Though summer months seem to slow down progress on many open-source projects, the Prometheus team is keeping busy. Its latest achievements can be found in the just-released version 2.29 of its monitoring project.

Prometheus’s command line tool promtool now provides the option of using feature flags in its unit tests, and has learned to validate service discovery files when checking configurations. Users have also gained the ability to adjust the block duration used for backfilling data. It was automatically creating two-hour blocks before, which isn’t the most efficient when backfilling data across long time periods. 

Another enhancement can be found in promtool’s tsdb analyze command, which is now able to plot “a distribution of how full chunks are relative to the maximum capacity of 120 samples per chunk” so that it’s easier to see where compaction steps might be useful.

The project’s user interface keeps evolving as well, so that users can select time ranges via a drag of their mouse, and sort and filter items on the flags page. The team tweaked the alerts display to no longer render collapsed details, which has shown to improve performance. 

This was also amongst the goals behind a new method to garbage-collect old series, and changes in the way write-ahead-logs are decoded and data is appended in the time series database (TSDB). TSDB’s --storage.tsdb.allow-overlapping-blocks and --storage.tsdb.retention.size flags have been promoted to stable since the last release. Operators can use them to allow overlapping blocks (which enables vertical compaction and query merges) and set the number of bytes that can be stored for blocks respectively.

To keep service discovery current, the release extends the component with a mechanism for service discovery for the Kuma service mesh. It also learned additional meta labels, so that it’s easier to find EC2 instances in a certain availability zone, discover Hetzner servers whose labels have keys but no values, and simplify monitoring of DNS registrations on Azure.

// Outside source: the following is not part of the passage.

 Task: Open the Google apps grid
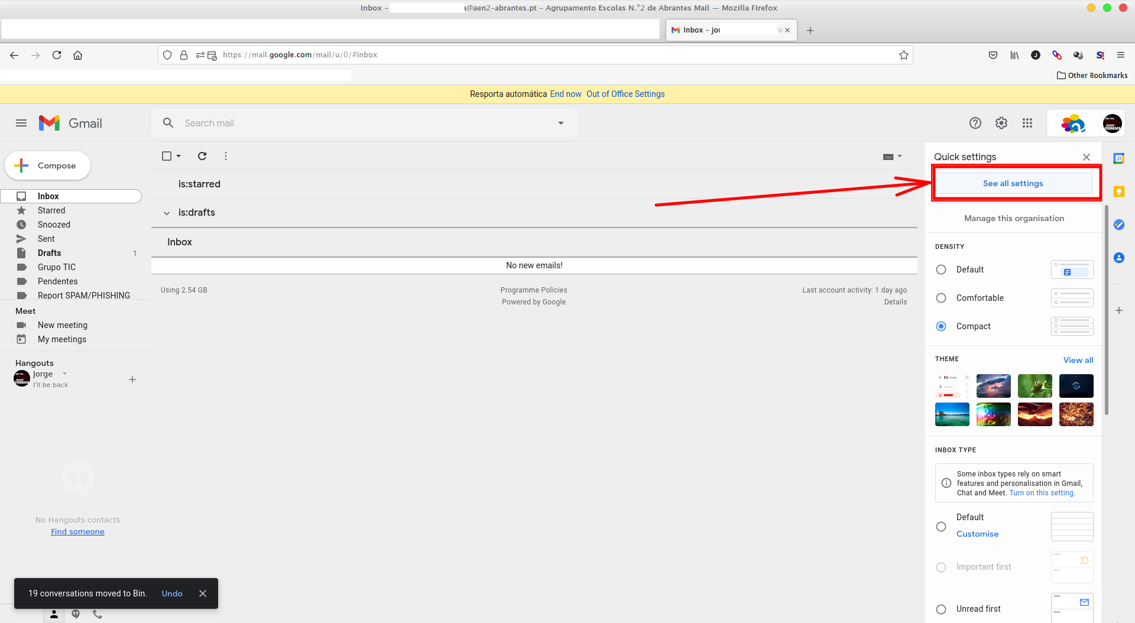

Version 2.29 logs when compaction failed due to a too high total symbol size. It just skips that step in such a case, and allows using start and end as label names in PromQL queries again. Other fixes improve timestamp handling in the OpenMetrics parser, and get rid of a head GC and pending readers race condition, details for which are available in the release notes.

Prometheus is a monitoring system and time series database which is licensed under Apache 2.0. It was initially developed at music distribution platform SoundCloud, but has since made its way into the open source community and Cloud Native Computing Foundation. It graduated from the CNCF process in 2018 and is currently the second most popular graduate project the foundation has to offer — with container orchestrator Kubernetes being the main attention-grabber.